• Extracted text:
Jean-François Coste (14 June 1741–8 November 1819) was the chief physician of the French expeditionary forces in the American revolution.
Born in France to a physician and his wife, Coste was educated in Belley and then Lyon before studying medicine in Paris, earning his Doctorate in 1763 in Valencia, Spain. He returned home to join his father’s practice before his work on an epidemic in Gex made him well-known in France. Before long, Coste was in contact with men such as Jean-Jaques Rousseau, Voltaire, and the chief physician of the French army. He worked in a hospital in Calais before becoming chief physician to the forces sent to America under Rochambeau in 1780. During the war, Coste treated French and American soldiers, earning an honorary Doctor of Medicine degree from William and Mary College in the process.[1]
In 1783, he was elected as a member to the American Philosophical Society.[2] That same year, he returned to his physicianship at Calais before becoming Chief Consulting Physician of the Camps and Armies of the King the following year, and then Mayor of Versailles in 1790. During the Reign of Terror, he remained Chief Physician of the Armies, but lost his seat on the Council of Health. In 1808, he left France to study the inner-workings of hospitals in Milan, Geneva, and Alexandria, and upon his return the following year, Coste served as chief physician of the Hôtel des Invalides. He occupied many of these offices until a lung condition took his life.[3]

(Dataset excerpts)
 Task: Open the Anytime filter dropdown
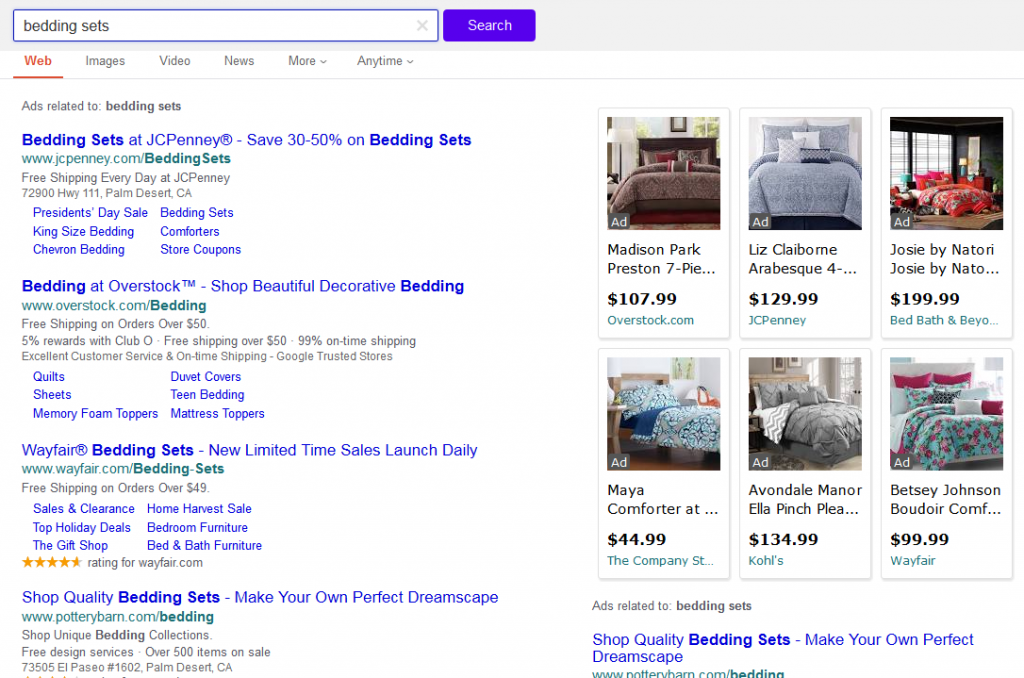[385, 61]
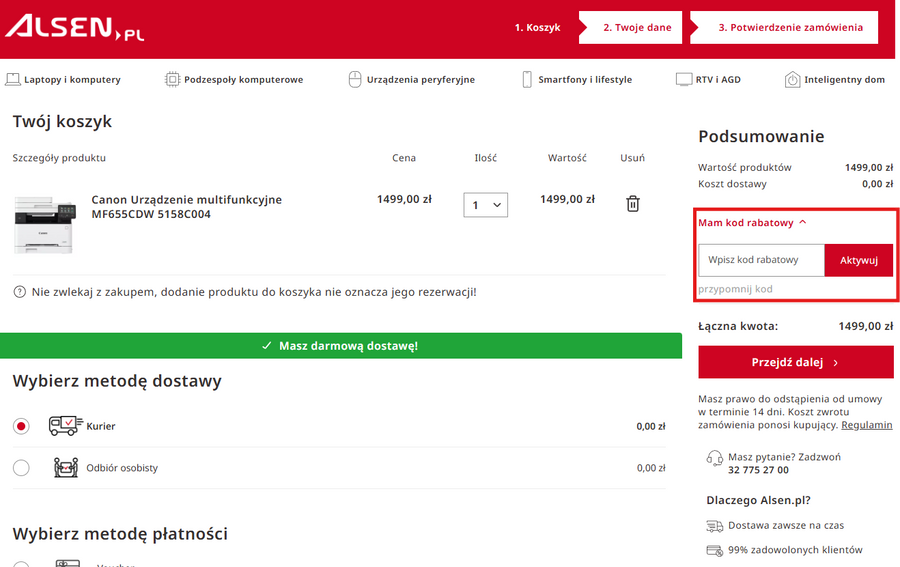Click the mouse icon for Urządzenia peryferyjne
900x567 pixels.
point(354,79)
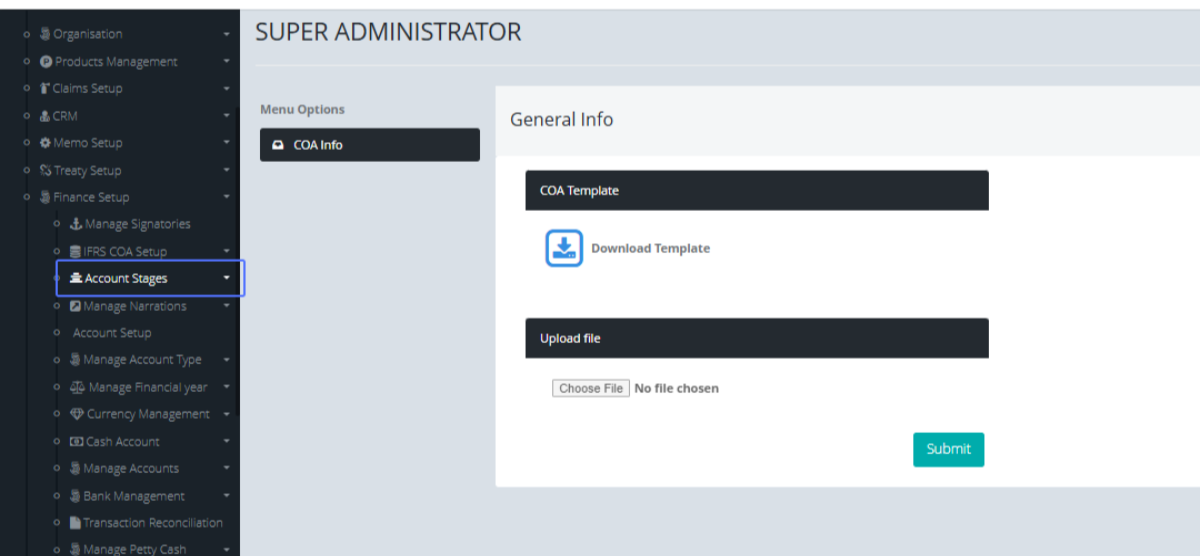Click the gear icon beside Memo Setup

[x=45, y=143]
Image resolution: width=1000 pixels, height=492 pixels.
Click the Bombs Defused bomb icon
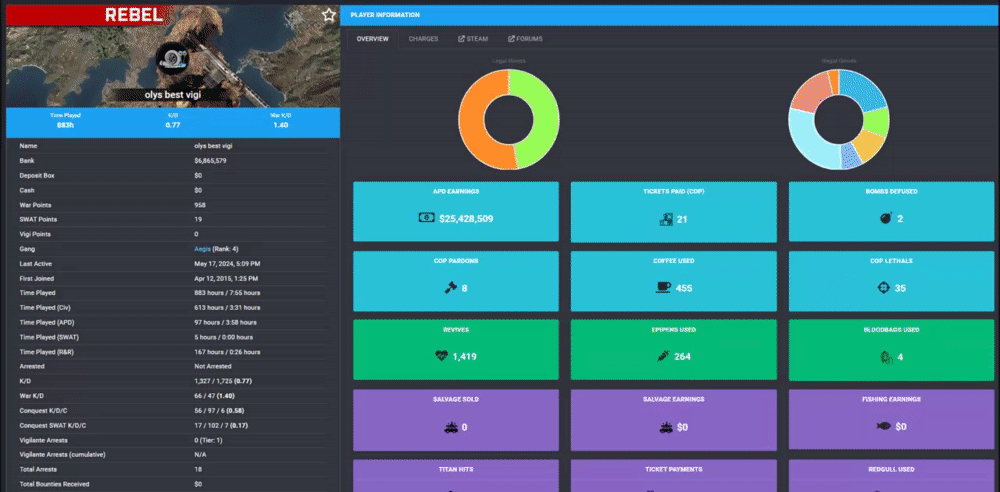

• Tasks to complete:
- 1) What degree did William and Mary College award Coste, according to the Coste biography?
- 2) According to the Coste biography, how did Coste become well-known in France?

• Answer section:
- 1) An honorary Doctor of Medicine degree.

- 2) After he returned home to join his father's practice, his work on an epidemic in Gex made him well-known in France.